Affirmations will not cause that worrying thought to lose its potency, because, with most people who worry, the mind simply reverts back to the problem once the affirmation is no longer chanted, although it does depend on how deep seated the problem really is. It is believed by many authorities that worry may actually contribute to physical changes in the body.  Some authorities argue that this theory is not true; but most people have had the experience of fatigue and disagreeable physical conditions resulting from worry. 

Worry is the mind's attempt to cope with a situation for which there appears to be no immediate solution.  It is an emotional response in the intermediate state between the realization of a problem and its solution. If we could all live free of re­strictions without problems, there would not be any worry.  Our wor­ries would be lessened considerably if we did not have matters of personal health, economic conditions or personal relationships with which to deal. 

There is a degree of good in the advice, however, on the part of the concerned person who says, "Don't worry.” Let’s consider a few points that may help each individual to learn to control worry. Even if we can’t solve all our problems immediately, we should, at least, learn to cope with the matters that come before us and cause us worry. 

If we begin to notice our train of thoughts and our emotional responses to those thoughts, we may begin to develop our habit patterns properly, we may be able to develop the ability of not letting worry get to the point of causing a condition detrimental to our health. Usually, it is the problem that appears to be unfathomable that is the one that needs the most attention and consequently tends to cause us worry. Therefore, being pro-active and learning to deal with our problems is one step toward the control of worry. Some people believe that the person who is worrying is simply carrying the worry in their own mind.  But usually the problem, initially anyway, has a physical actuality. So, to ignore worry is not to con­trol it, because until there is a resolution to the problem, the worry will remain.  

Therefore, the first thing that needs to be done with wor­ry about a problem is to acknowledge its physical actuality and then deal with it as a physical condition and not as an imaginative one within our minds. 

The second point that needs to be considered involves not passing the problem, or the blame for the problem, on to someone else.
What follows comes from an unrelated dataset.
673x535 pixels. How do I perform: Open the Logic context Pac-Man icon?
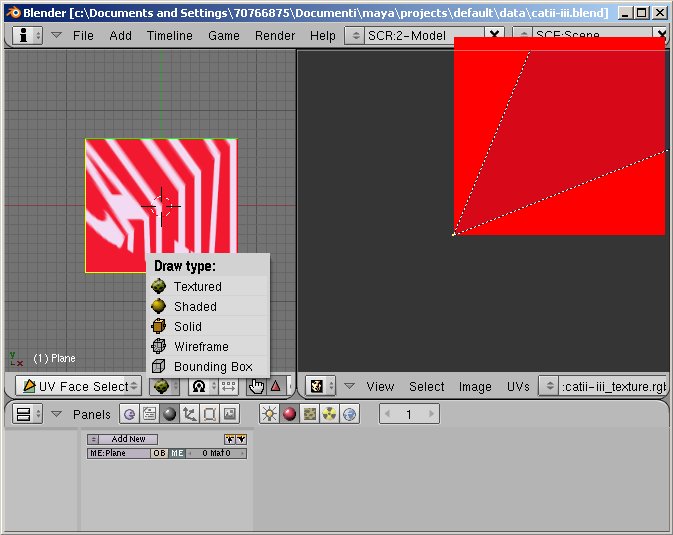[x=130, y=414]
If you state that your problems are caused by another, then you are admitting that the other person is controlling your life, and that you are experiencing victim consciousness.  If you blame someone else for your problems, you are simply trying to put the responsibility for your life onto the other person, and not taking responsibility for it yourself.  Admittedly, there are times when you are restricted and when you are definitely affected by other people and conditions over which you have no control; but your problems are part of your own experience, they are part of a life lesson that you are trying to resolve, and it is best to acknowledge them as such in the first place. If you can do this, much self growth can occur. 

The third point is to realize that there are people all over the world who have problems also and al­most everyone at some time or another worries; but, at the same time, the fact that other people worry does not solve your problem or keep you from worrying. If you can acknowledge the fact that worry is a common trait among most individuals, it will help you to accept another phase of your experi­ence, albeit an unpleasant one. 

If you have given earnest consideration to the problem and find that you can’t reach a solution, the fourth point is to seek professional advice. Advice can usually open up a whole new perspective upon the problem and help you to cope with the situation if you are incapable of dealing with it yourself. It may be that the advice will give you the knowledge to bring the situation to a satisfactory con­clusion.

A fifth consideration is to take a look at your goals and purposes in life. If your prob­lem is one concerning a relationship, and you are not making any headway in solving the problem, possibly your goals concerning your relationship are not in harmony with one another. Most people do not have the perfect relationship; relationships are like anything else, they need to be worked at to bring out the best that each can contribute to the relationship. Remember that relationships are an excellent way to develop a soul infused personality. When everything is rosy, stagnation can set in and partners can become bored, except if they are walking a spiritual path of some description. If there is a problem in your own relationship, look at it as a an opportunity to help each other grow as personalities moving into the arena of the soul. This is an evolutionary step for humanity and not without its difficulties.

If your goals or your ambitions are set too high, your problems will multiply and discontent and discord will be the result instead a peace and harmony. It is far better that your goals be set just a little above where we are now, but within reason­able reach so that you can achieve them without too much tension or worry. Then as you move toward these more reasonable goals, your insights will be lifted and you can move on to still higher goals.

Wise couples fre­quently change their aims for what they need from the relationship. The general prin­ciples can be laid down, of course, but the specific goals should be studied one at a time and if the dynamics in the relationship change for some reason or another, then there must be a corresponding change in the goals. For example, one partner may lose his or her job, which will put a strain on the financial side of the relationship and will necessitate the need to change the immediate goals.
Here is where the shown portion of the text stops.